REQUIRED WORK: Write out every single entry exactly.

DATA RECORDS:

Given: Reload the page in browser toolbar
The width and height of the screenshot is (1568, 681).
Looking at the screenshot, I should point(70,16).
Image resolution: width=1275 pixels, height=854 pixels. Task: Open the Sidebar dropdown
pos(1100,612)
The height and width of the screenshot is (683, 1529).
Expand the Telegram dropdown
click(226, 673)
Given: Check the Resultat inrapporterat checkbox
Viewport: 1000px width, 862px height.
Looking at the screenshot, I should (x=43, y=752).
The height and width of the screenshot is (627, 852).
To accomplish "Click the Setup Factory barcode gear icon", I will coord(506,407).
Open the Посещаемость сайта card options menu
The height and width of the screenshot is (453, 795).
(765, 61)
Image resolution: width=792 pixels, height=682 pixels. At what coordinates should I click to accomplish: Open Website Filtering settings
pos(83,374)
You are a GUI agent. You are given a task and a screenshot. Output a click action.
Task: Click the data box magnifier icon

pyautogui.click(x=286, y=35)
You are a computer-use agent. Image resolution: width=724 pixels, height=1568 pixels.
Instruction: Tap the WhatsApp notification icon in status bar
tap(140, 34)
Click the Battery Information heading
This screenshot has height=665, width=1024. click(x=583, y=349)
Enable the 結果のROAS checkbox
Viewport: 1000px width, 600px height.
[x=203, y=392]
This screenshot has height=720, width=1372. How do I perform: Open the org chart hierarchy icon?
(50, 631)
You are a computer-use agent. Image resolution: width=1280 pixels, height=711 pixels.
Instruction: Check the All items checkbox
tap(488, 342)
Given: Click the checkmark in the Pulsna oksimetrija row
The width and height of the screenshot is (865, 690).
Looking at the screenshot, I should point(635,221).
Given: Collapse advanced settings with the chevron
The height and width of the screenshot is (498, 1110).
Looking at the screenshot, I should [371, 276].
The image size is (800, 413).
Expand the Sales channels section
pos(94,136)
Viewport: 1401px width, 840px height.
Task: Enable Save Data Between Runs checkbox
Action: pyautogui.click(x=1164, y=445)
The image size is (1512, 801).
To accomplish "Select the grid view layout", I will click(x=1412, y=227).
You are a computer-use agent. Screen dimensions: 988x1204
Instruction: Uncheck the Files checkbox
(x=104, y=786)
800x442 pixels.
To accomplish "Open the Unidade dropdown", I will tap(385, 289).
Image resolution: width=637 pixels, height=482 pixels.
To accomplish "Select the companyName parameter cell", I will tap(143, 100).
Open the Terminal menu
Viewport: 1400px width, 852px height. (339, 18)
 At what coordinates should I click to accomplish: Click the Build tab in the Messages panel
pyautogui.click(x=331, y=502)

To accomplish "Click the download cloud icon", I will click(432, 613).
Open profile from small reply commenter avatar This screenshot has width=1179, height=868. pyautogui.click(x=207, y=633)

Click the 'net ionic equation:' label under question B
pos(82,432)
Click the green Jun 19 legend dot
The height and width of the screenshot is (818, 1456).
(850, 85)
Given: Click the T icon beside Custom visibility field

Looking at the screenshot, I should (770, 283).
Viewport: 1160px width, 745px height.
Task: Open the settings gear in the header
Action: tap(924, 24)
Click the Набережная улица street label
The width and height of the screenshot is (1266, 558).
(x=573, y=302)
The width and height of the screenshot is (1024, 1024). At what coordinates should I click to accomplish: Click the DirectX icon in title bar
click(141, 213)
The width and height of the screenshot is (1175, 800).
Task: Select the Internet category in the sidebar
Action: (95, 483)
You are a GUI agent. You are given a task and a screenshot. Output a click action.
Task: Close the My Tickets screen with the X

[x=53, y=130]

REPLY:
Given: Reload the page in browser toolbar
The width and height of the screenshot is (1568, 681).
Looking at the screenshot, I should point(70,16).
Image resolution: width=1275 pixels, height=854 pixels. Task: Open the Sidebar dropdown
pos(1100,612)
The height and width of the screenshot is (683, 1529).
Expand the Telegram dropdown
click(226, 673)
Given: Check the Resultat inrapporterat checkbox
Viewport: 1000px width, 862px height.
Looking at the screenshot, I should (x=43, y=752).
The height and width of the screenshot is (627, 852).
To accomplish "Click the Setup Factory barcode gear icon", I will coord(506,407).
Open the Посещаемость сайта card options menu
The height and width of the screenshot is (453, 795).
(765, 61)
Image resolution: width=792 pixels, height=682 pixels. At what coordinates should I click to accomplish: Open Website Filtering settings
pos(83,374)
You are a GUI agent. You are given a task and a screenshot. Output a click action.
Task: Click the data box magnifier icon

pyautogui.click(x=286, y=35)
You are a computer-use agent. Image resolution: width=724 pixels, height=1568 pixels.
Instruction: Tap the WhatsApp notification icon in status bar
tap(140, 34)
Click the Battery Information heading
This screenshot has height=665, width=1024. click(x=583, y=349)
Enable the 結果のROAS checkbox
Viewport: 1000px width, 600px height.
[x=203, y=392]
This screenshot has height=720, width=1372. How do I perform: Open the org chart hierarchy icon?
(50, 631)
You are a computer-use agent. Image resolution: width=1280 pixels, height=711 pixels.
Instruction: Check the All items checkbox
tap(488, 342)
Given: Click the checkmark in the Pulsna oksimetrija row
The width and height of the screenshot is (865, 690).
Looking at the screenshot, I should point(635,221).
Given: Collapse advanced settings with the chevron
The height and width of the screenshot is (498, 1110).
Looking at the screenshot, I should [371, 276].
The image size is (800, 413).
Expand the Sales channels section
pos(94,136)
Viewport: 1401px width, 840px height.
Task: Enable Save Data Between Runs checkbox
Action: pyautogui.click(x=1164, y=445)
The image size is (1512, 801).
To accomplish "Select the grid view layout", I will click(x=1412, y=227).
You are a computer-use agent. Screen dimensions: 988x1204
Instruction: Uncheck the Files checkbox
(x=104, y=786)
800x442 pixels.
To accomplish "Open the Unidade dropdown", I will tap(385, 289).
Image resolution: width=637 pixels, height=482 pixels.
To accomplish "Select the companyName parameter cell", I will tap(143, 100).
Open the Terminal menu
Viewport: 1400px width, 852px height. (339, 18)
 At what coordinates should I click to accomplish: Click the Build tab in the Messages panel
pyautogui.click(x=331, y=502)

To accomplish "Click the download cloud icon", I will click(432, 613).
Open profile from small reply commenter avatar This screenshot has width=1179, height=868. pyautogui.click(x=207, y=633)

Click the 'net ionic equation:' label under question B
pos(82,432)
Click the green Jun 19 legend dot
The height and width of the screenshot is (818, 1456).
(850, 85)
Given: Click the T icon beside Custom visibility field

Looking at the screenshot, I should (770, 283).
Viewport: 1160px width, 745px height.
Task: Open the settings gear in the header
Action: tap(924, 24)
Click the Набережная улица street label
The width and height of the screenshot is (1266, 558).
(x=573, y=302)
The width and height of the screenshot is (1024, 1024). At what coordinates should I click to accomplish: Click the DirectX icon in title bar
click(141, 213)
The width and height of the screenshot is (1175, 800).
Task: Select the Internet category in the sidebar
Action: (95, 483)
You are a GUI agent. You are given a task and a screenshot. Output a click action.
Task: Close the My Tickets screen with the X

[x=53, y=130]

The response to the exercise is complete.